··· Document segment ···
Flash back 21 years ago to the conclusion of a Blues game at the old St. Louis Arena. Brett Hull and Kelly Chase have just emerged from the building when the players, ready for some postgame revelry, realize that neither of them has a set of wheels.

"I thought you drove," Hull quizzes his teammate.

"I thought you did," counters Chase.

They stare at each other.

"Hold on," says Hull, reentering the arena.

A few moments later the Blues winger returns to the parking lot with the keys to head coach Bob Berry's Jaguar.

"Coach let you borrow his car?" Chase asks, surprised.

"No big deal," replies Hull with a shrug.

The two climb into the Jag and race off for some fun on the East Side.

It's 3:30 a.m. when they decide to call it a night. Coach Berry has an early morning practice slated to begin in just a few hours. But as Chase tries to open the frozen door to the Jaguar, the key snaps off inside the lock.

Not to worry, though. The security staff working the nightclub recognizes the players and brings out some beers and a bottle of rum. Someone builds a fire in an old oil drum, and just like that they're having an impromptu tailgate party.

They're all sitting there, swapping stories like old friends and passing around the bottle, when a locksmith finally arrives to fix the car. Yet Hull doesn't want the night to end. He invites the bouncers out for breakfast — his treat — at the Eat-Rite Diner.

Day is breaking a couple of hours later when Hull and Chase arrive — on time — to practice. Hull nonchalantly tosses the keys to the Jaguar on Berry's desk. It's then that Chase discovers that Hull took the keys without permission. Coach Berry is livid. But instead of blowing up at Hull, he unleashes his rage on Chase.
···
Objective:
List every person named in the passage about the borrowed Jaguar. The lines that come next have no connection to the passage about the borrowed Jaguar.
··· Material ···
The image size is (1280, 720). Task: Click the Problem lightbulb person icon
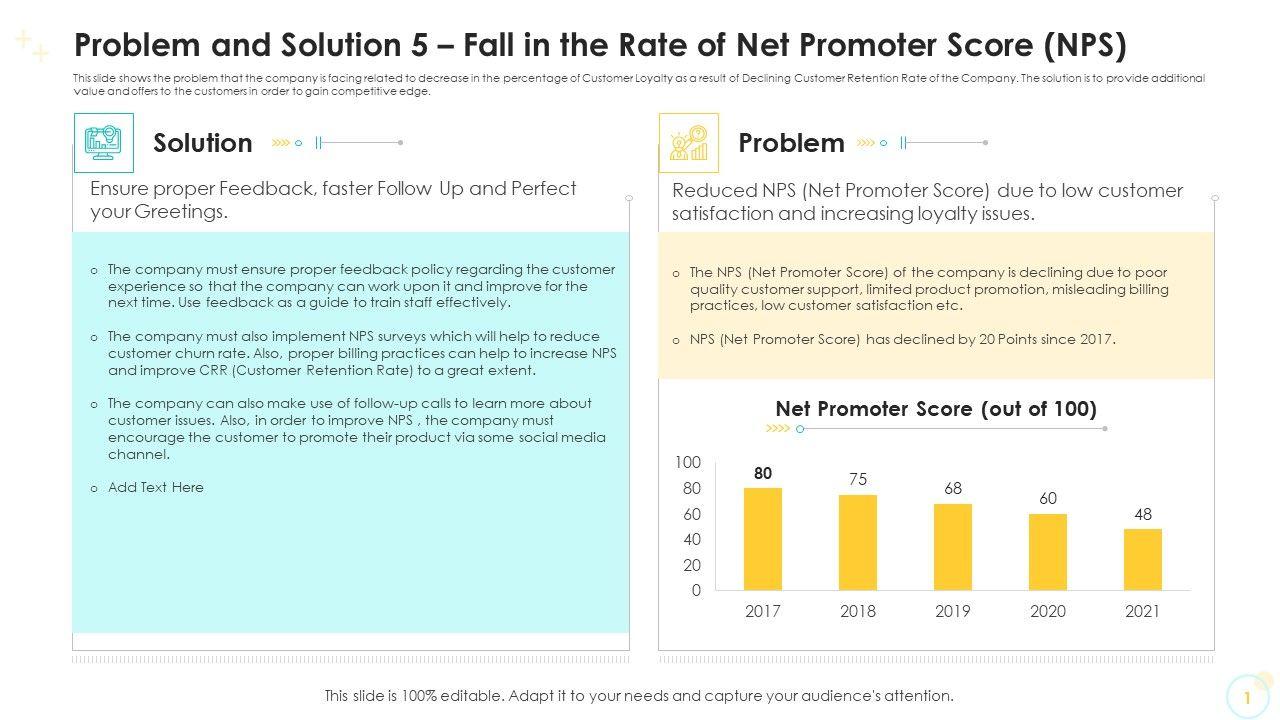click(x=688, y=143)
···
Written answer:
Brett Hull
Kelly Chase
Bob Berry